Can you render the material below as a JSON list of strings, one per line, skipping blank lines and leaving out the pictures?
═══ Supplied records
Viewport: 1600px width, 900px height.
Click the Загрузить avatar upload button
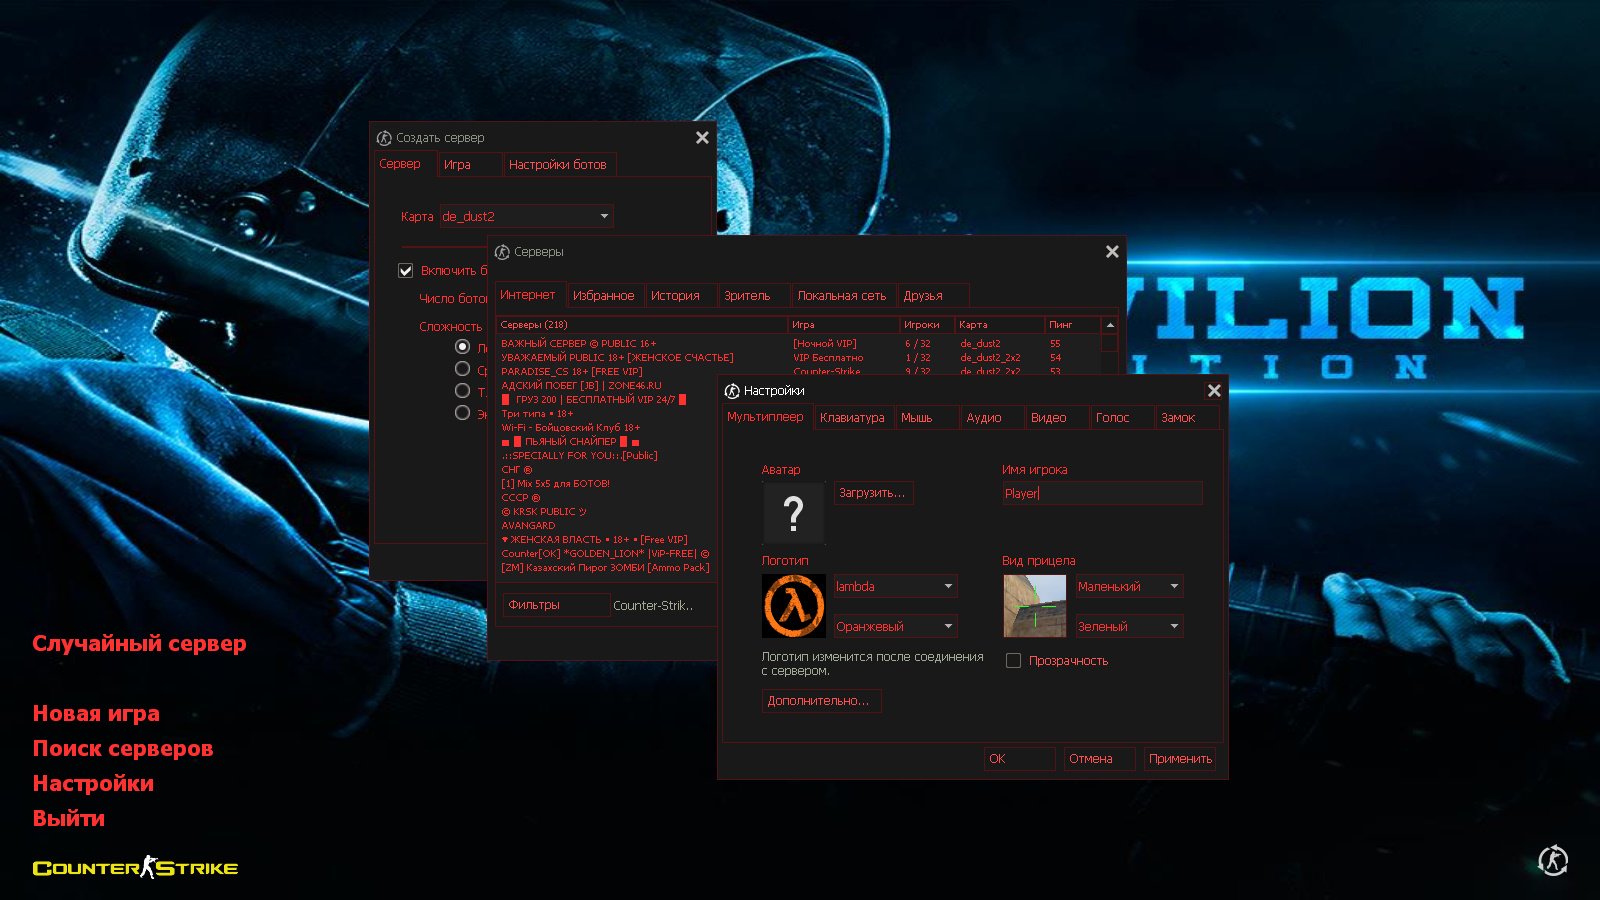pyautogui.click(x=873, y=493)
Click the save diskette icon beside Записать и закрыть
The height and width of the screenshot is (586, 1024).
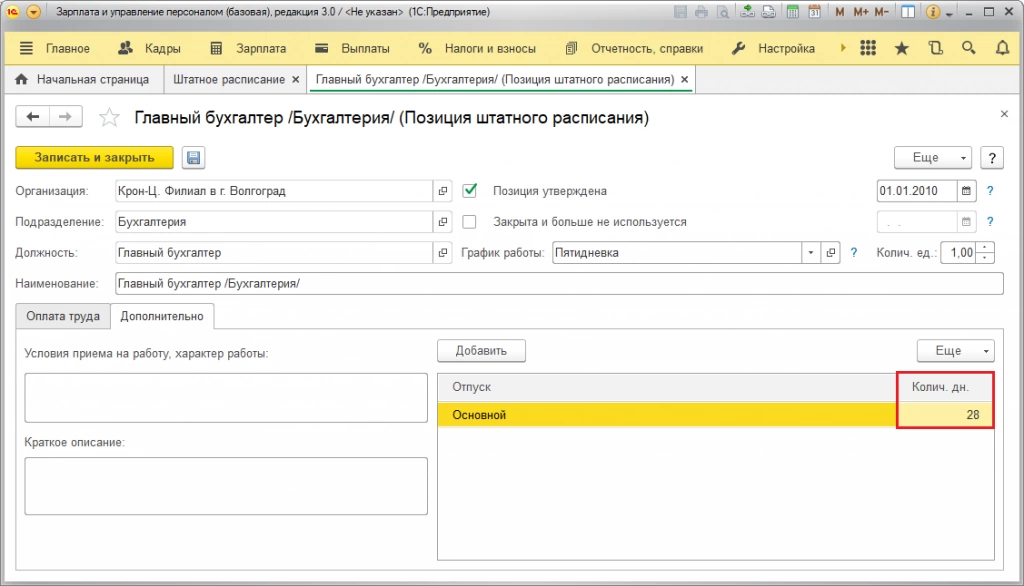[x=193, y=158]
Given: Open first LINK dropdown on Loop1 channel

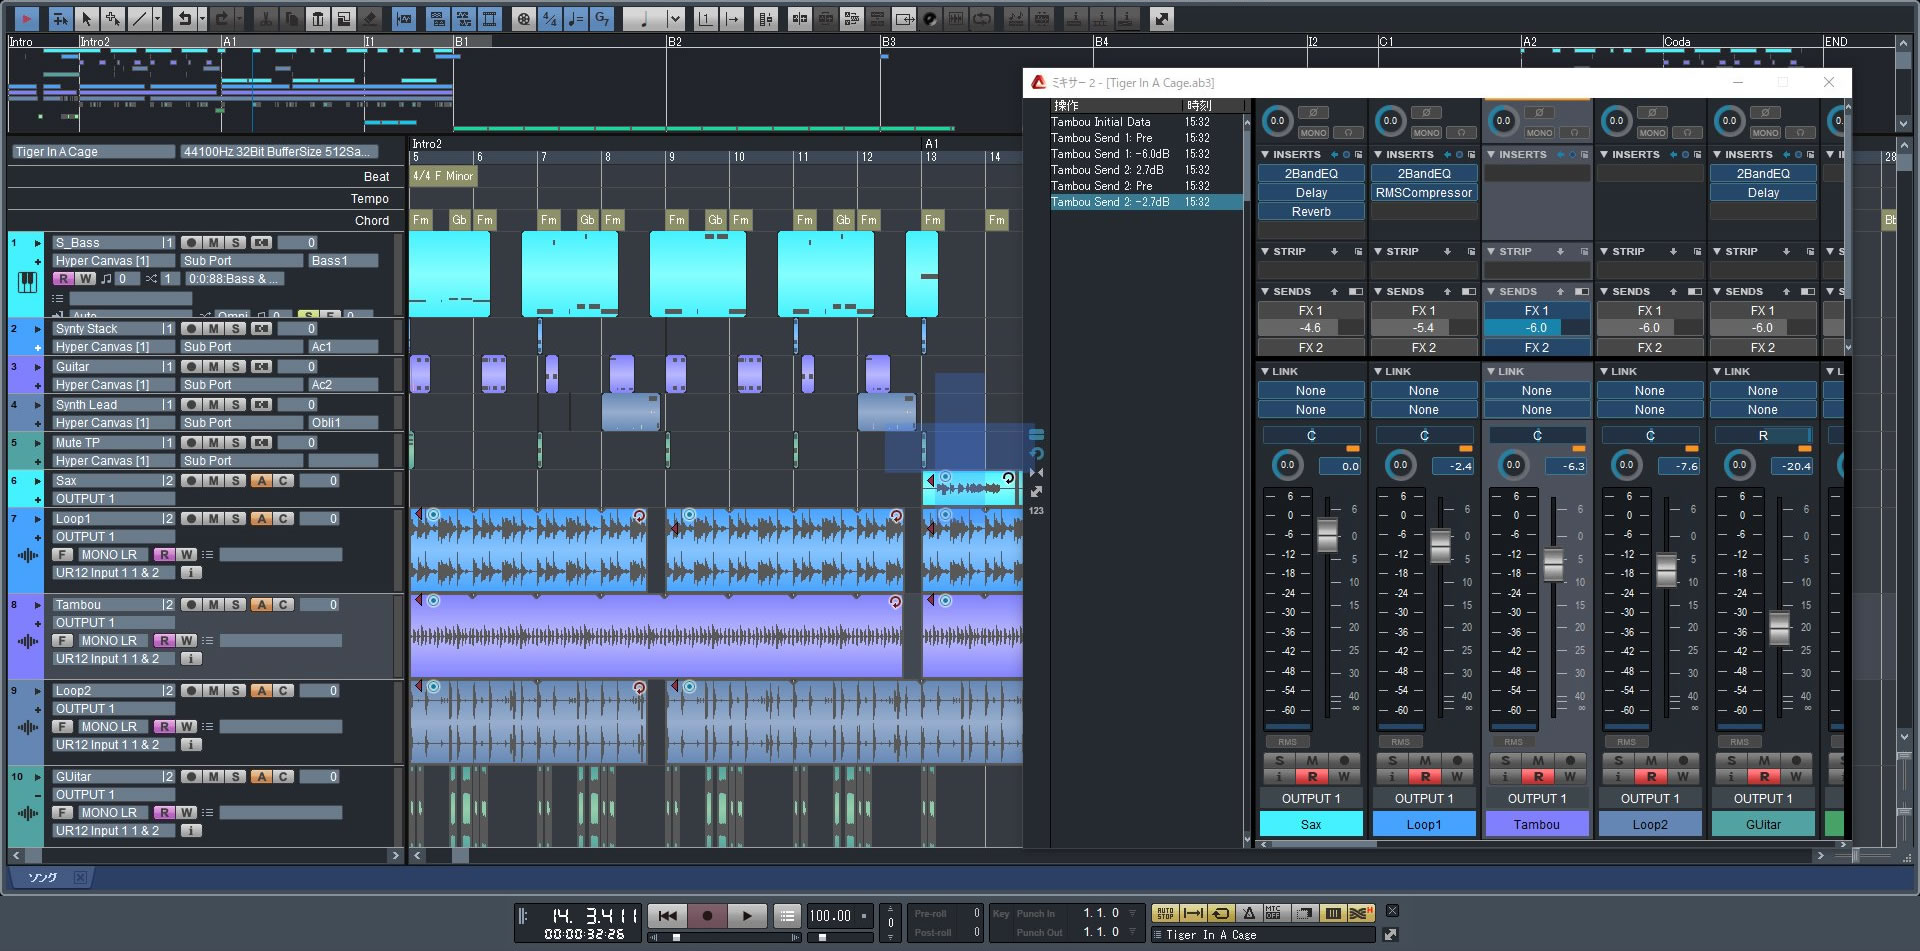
══════
In response |
[
  "Viewport: 1600px width, 900px height.",
  "Click the Загрузить avatar upload button",
  "pyautogui.click(x=873, y=493)",
  "Click the save diskette icon beside Записать и закрыть",
  "The height and width of the screenshot is (586, 1024).",
  "[x=193, y=158]",
  "Given: Open first LINK dropdown on Loop1 channel"
]